Two papers accepted to ICIP2024

Created
August 14, 2024
Tags
PaperComputer VisionMachine LearningCross-modal
Updated
August 14, 2024

We are pleased to announce that the following two papers have been accepted to IEEE International Conference on Image Processing (ICIP2024).

Junpei Homma, Akisato Kimura, Go Irie, “Estimating indoor scene depth maps from ultrasonic echoes,” IEEE International Conference on Image Processing (ICIP), 2024.
image

Measuring 3D geometric structures of indoor scenes requires dedicated depth sensors, which are not always available. Echo-based depth estimation has recently been studied as a promising alternative solution.

All previous studies have assumed the use of echoes in the audible range.

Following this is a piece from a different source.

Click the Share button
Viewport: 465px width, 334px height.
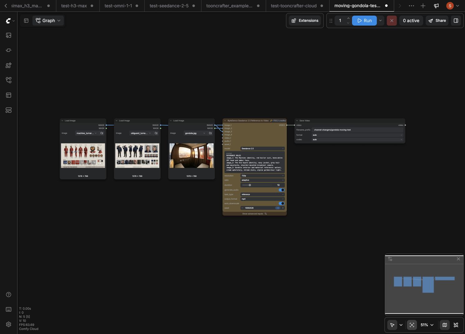437,21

However, one major problem is that audible echoes cannot be used in quiet spaces or other situations where producing audible sounds is prohibited.

image

In this paper, we consider echo-based depth estimation using inaudible ultrasonic echoes. While ultrasonic waves provide high measurement accuracy in theory, the actual depth estimation accuracy when ultrasonic echoes are used has remained unclear, due to its disadvantage of being sensitive to noise and susceptible to attenuation.

image

We first investigate the depth estimation accuracy when the frequency of the sound source is restricted to the high-frequency band, and found that the accuracy decreased when the frequency was limited to ultrasonic ranges.

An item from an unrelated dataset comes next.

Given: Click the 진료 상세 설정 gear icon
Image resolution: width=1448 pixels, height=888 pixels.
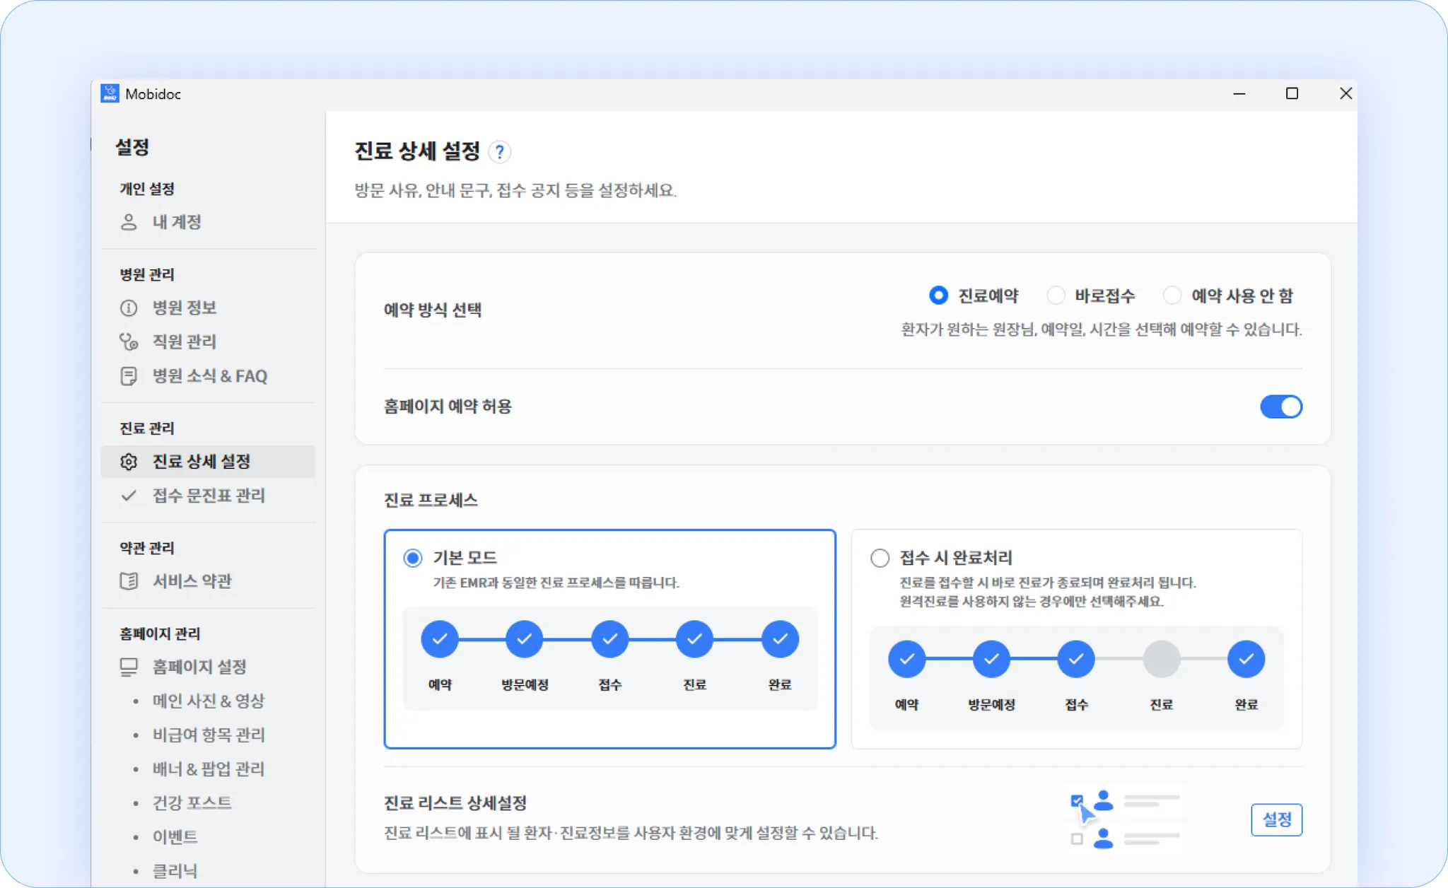Looking at the screenshot, I should point(129,462).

Based on this observation, we propose a novel deep learning method to improve the accuracy of ultrasonic echo-based depth estimation by using audible echoes as auxiliary data only during training. Experimental results with a public dataset demonstrate that our method improves the estimation accuracy.

image
Yu Mitsuzumi, Akisato Kimura, Go Irie, Atsushi Nakazawa, “Cross-action cross-subject skeleton action recognition via simultaneous action-subject learning with two-step feature removal,” IEEE International Conference on Image Processing (ICIP), 2024. (oral)
image

In this paper, we tackle a novel skeleton-based action recognition problem named Cross-Action Cross-Subject (CACS) Skeleton Action Recognition, where we can access the data of only a part of the target action classes for each training subject.

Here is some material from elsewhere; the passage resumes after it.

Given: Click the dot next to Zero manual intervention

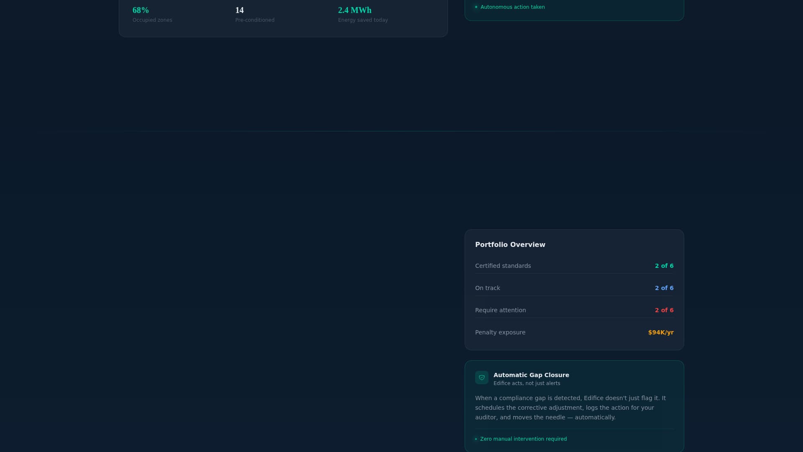Looking at the screenshot, I should click(x=476, y=439).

Existing skeleton-based action recognition methods suffer from solving this problem because there are scarce clues to resolve the cross-entanglement of action and subject information, and the trained model will confuse those two features.

image

To solve this challenging problem, we propose a method that consists of simultaneous action-subject learning with feature removal. In our method,

  1. we use two data augmentation techniques, Bone Randomization and Phase Randomization, to roughly remove unnecessary features for respective recognitions, and then,
  2. we introduce a debiased learning approach to remove the confusing features by minimizing mutual information with an action-subject-shared discriminator network.

Extensive experiments on three datasets demonstrate that our method is consistently effective for several CACS problems.